Perhaps one of the reasons he was thinking of bringing up was injuries, something he’s clearly grown tired of citing this season despite the fact it does continue to be a factor. TFC has only been able to play the same backline three times this year, and that is a group that is a back four that has included Bradley as a centre back.
This amount of turnover means TFC’s defenders have been unfamiliar with one another, which is partially why teams have often been able to exploit them early before they have settled. As versatile as Bradley is, it was clear again tonight that the backline is not a great spot for him.
The injury crisis didn’t get any better today, with the recently returned Chris Mavinga going off before halftime with hamstring tightness. Eriq Zavaleta, Ager Aketxe and Marky Delgado were also unavailable.
“I am not sure I have seen anything like it, it is a killer,” said Bradley of the injury crisis. “In terms of consistency, training quality as we have such low numbers some days.”
Toronto’s captain, however, was unwilling to use that as an excuse for the loss, however, saying that “regardless, there is no way that we should be losing a game like that”.
What hurts Toronto even more is that this was yet another loss at BMO Field. While the stadium was the most difficult place in the league for away teams to pick up points last season, TFC have already dropped more points (11) than they did all of last year (9) at home.

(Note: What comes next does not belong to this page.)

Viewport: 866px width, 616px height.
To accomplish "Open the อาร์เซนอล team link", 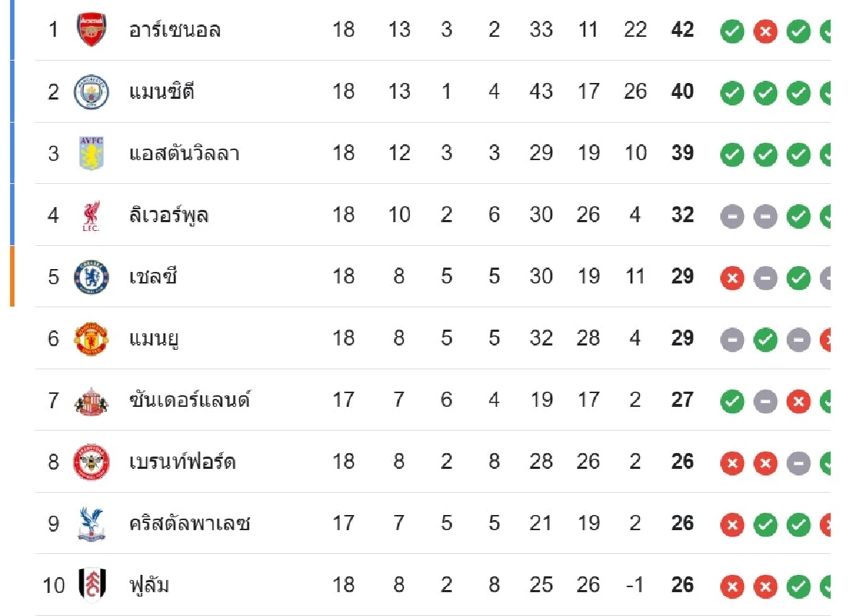I will [x=175, y=30].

“As much as anything it’s about taking pride in winning games at home because it’s our home and we are in front of our fans,” said Vanney, “and we are in front of our city that supports us and we’re supposed to win games and we didn’t win the game.”
Had Toronto won that game, it would have been the first time this season they have built on momentum and started to truly dig themselves out of their early hole. Instead, this is the one step forward, one step back
The results themselves are enough reason to be concerned. But the fact that Toronto FC’s issues are so easy to put a finger on yet they can’t seem to correct them is just as worrying.